*** EXTRACTED TEXT Section Begins ***
Unlike many of the older recordings, for example Furtwängler with the Berliner Philharmoniker (First Symphony recorded 1954 and Third Symphony recorded 1952) these live accounts from Wiener Symphoniker don’t sound anything like ‘big band’ Beethoven with Jordan presiding over period-informed performances containing lean textures, controlled vibrato and pointed articulation. I do rather miss the rich tonal power of the Furtwängler accounts especially the deep resonance of the low strings that typically underpin his performances.
Jordan’s Vienna players get off to a fine start with the often overlooked First Symphony one of the shortest in length in Beethoven’s cycle. Completed in 1800 the score bears a dedication to Baron Gottfried van Swieten, Beethoven’s early patron. Based on familiar models by Haydn and Mozart, the symphony was premièred in 1800 at the Hofburgtheater, Vienna. Under Jordan what is immediately noticeable is the fresh and zestful quality of the playing. Brisk and spirited, the opening movement establishes an exhilarating mood contrasting with the rustic character of the elegantly played Andante. Here I detect a strange lack of engagement, a certain passivity, to the playing. Matters improve in the uplifting Menuetto which contains a slight noble quality. Forthright and jubilant Jordan’s assured performance of the Finale feels impressively exuberant leaving a satisfying impression.
A frequently programmed work in the concert hall, it is well known that Beethoven originally dedicated his Third Symphony to Napoleon Bonaparte before tearing up the page and replacing it with the title ‘Eroica’. Completed in 1804 it was the next year before Beethoven introduced the score publicly at the Theater an der Wien, Vienna. Jordan fully appreciates that this progressive score is music of considerable concentration and as the designation might suggest heroic power. Thrilling and invigorating, the Vienna players in the opening Allegro con brio seem to convey a forthright sense of defiance in the face of adversity.
The solemn, mournful tread given to the renowned Marche funèbre rather lacks the rich and deep support by the low strings which I have come to admire from larger string sections. Nevertheless, this is certainly no mere plodding funeral dirge, it is sombre and respectful. In the energetic Scherzo the degree of tension Jordan’s players generate is striking. Strong and positive, it feels as if the spirit of life has broken free in the Finale with Jordan’s reading, full of energetic momentum, making a considerable impact.
Recorded live at the Goldener Saal, Musikverein, Vienna the slightly thin, steely sound quality is satisfactory but not as crystal clear as many accounts I have heard. What is missing is the full detail, with little differentiation to the wind instruments while the strings are brighter rather than having the warm richness I prefer. These live performances are without any distracting sounds and the applause has been taken out. Contained in the accompanying booklet is an excellent essay by Walter Weidringer.
*** EXTRACTED TEXT Section Ends ***
*** RECORDS PROVIDED Section Begins ***
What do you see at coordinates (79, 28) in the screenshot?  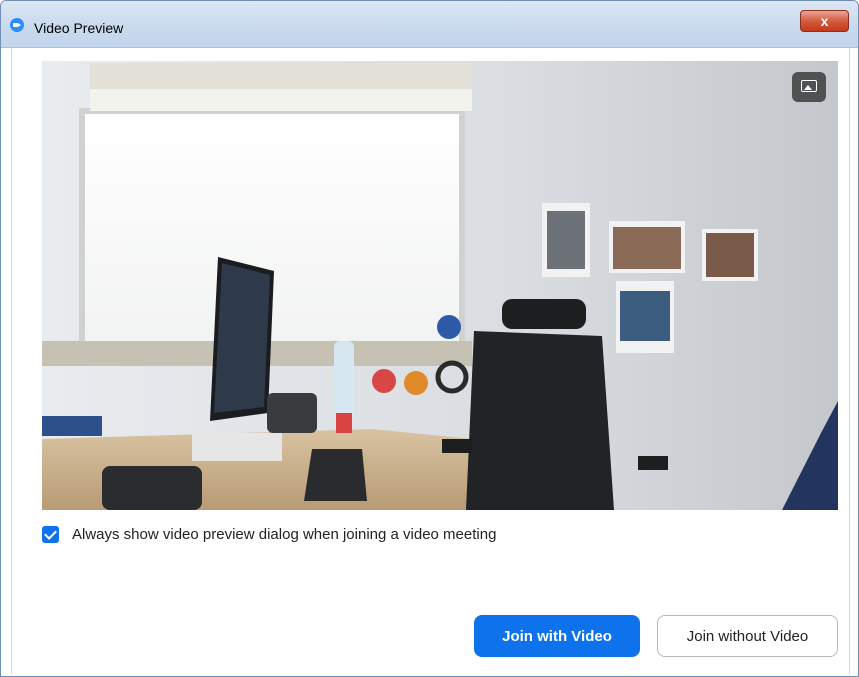 I see `window-title: Video Preview` at bounding box center [79, 28].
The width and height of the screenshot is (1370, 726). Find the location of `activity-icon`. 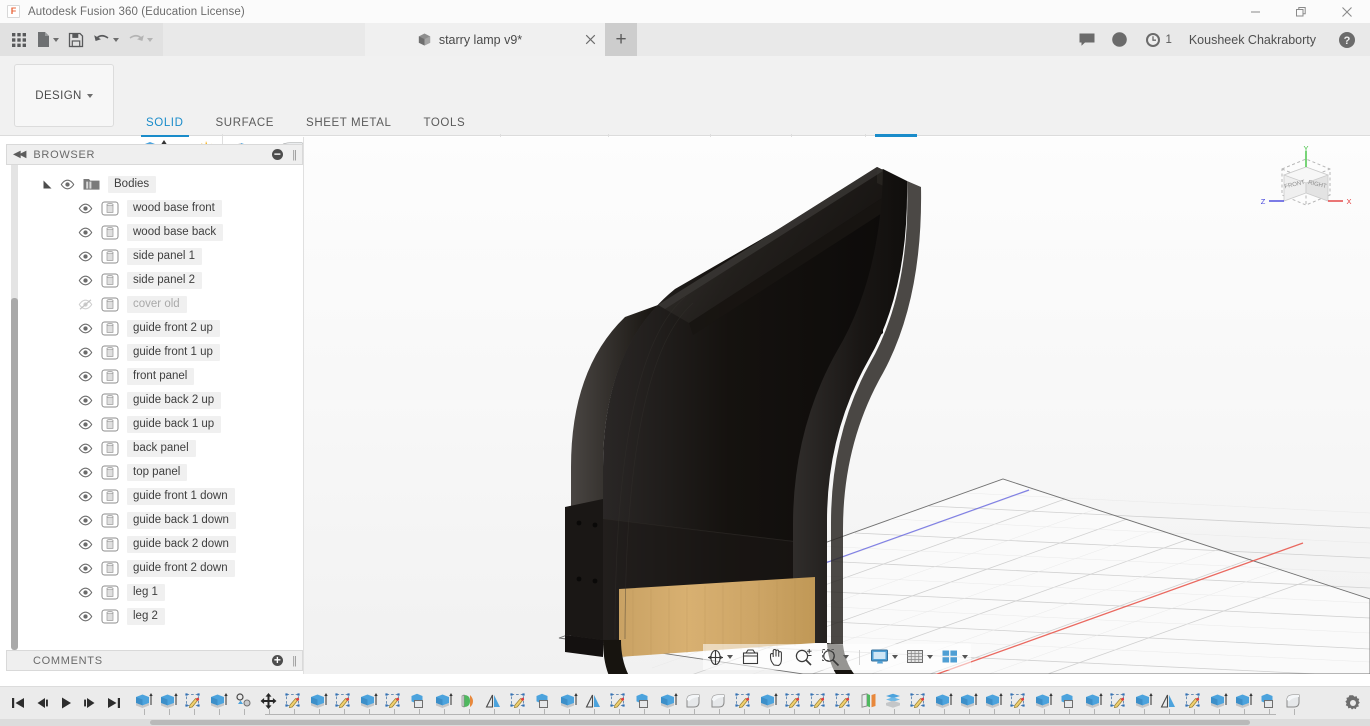

activity-icon is located at coordinates (1120, 40).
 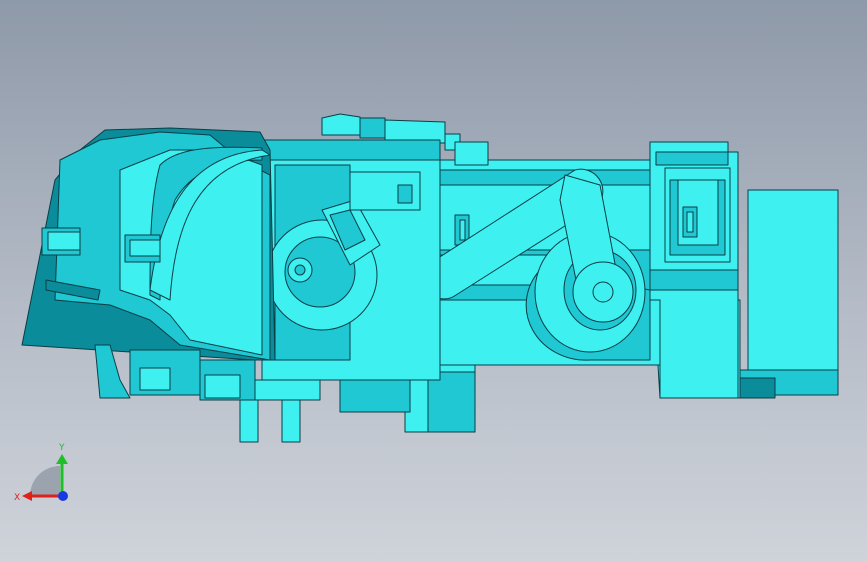 I want to click on right-housing, so click(x=786, y=294).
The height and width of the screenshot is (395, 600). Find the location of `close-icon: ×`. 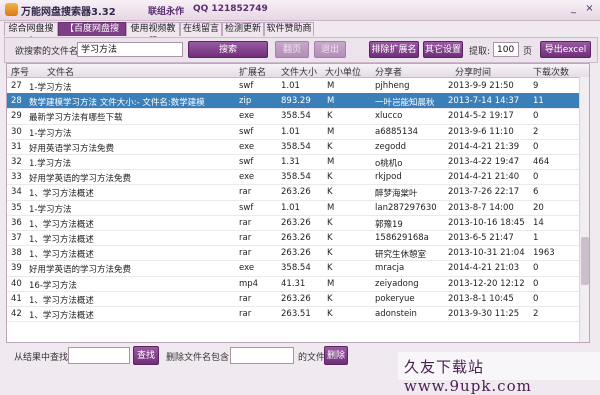

close-icon: × is located at coordinates (590, 9).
*** RECORDS PROVIDED Section Ends ***
TASKS TO CARRY OUT:
A. Convert the stretch of the records from the line containing "I want to click" through the end of the records into a numbered list, skipping blank lines and omitting the pictures.
B. Carry on the review of the Beethoven symphony recordings from the point where it stops.

ANSWERS FOR THIS EXERCISE:
A.
1.   I want to click on right-housing, so click(x=786, y=294).
2. The height and width of the screenshot is (395, 600). Find the location of `close-icon: ×`. 
3. close-icon: × is located at coordinates (590, 9).

B.
Under Philippe Jordan the Wiener Symphoniker provide creditable performances of these two Beethoven symphonies but the competition in the catalogue is extremely fierce. Rather than give recommendations for each of these two individual Beethoven symphonies owing to the extensive number available it can be especially hard to settle on a specific account. It seems best to look at complete cycles of Beethoven symphonies where there is such an outstanding choice available from a roster of the world’s finest orchestras and conductors. In many cases it is possible to purchase a recommendable set of the complete symphonies cheaper than this single new Wiener Symphoniker CD.
In the Beethoven Symphonies there are a few conductors who have recorded more than one cycle with Herbert Karajan having recorded four cycles. The complete sets that I most admire for their strong sense of engagement are from the Sir Simon Rattle/Berliner Philharmoniker/own label; Claudio Abbado/Berliner Philharmoniker/Deutsche Grammophon; Herbert von Karajan/Berliner Philharmoniker/Deutsche Grammophon (cycle 1961/62); Sir Simon Rattle/Wiener Philharmoniker/EMI; André Cluytens/Berliner Philharmoniker/EMI, Karl Böhm/Wiener Symphoniker/ Deutsche Grammophon and Mariss Jansons/Symphonieorchester des Bayerischen Rundfunks/BR Klassik. Currently a premium price set my first choice is the inspiring live 2015 Berliner Philharmoniker cycle from Rattle. Its principal qualities are the elevated level of musical intelligence and structural coherence of the interpretations that Rattle obtains from his players. Powerfully convincing, these performances feel fresh and buoyantly rhythmic with plenty of impetus when required. What is striking is the penetrating degree of lyricism and level of intensity which Rattle brings to Beethoven’s music.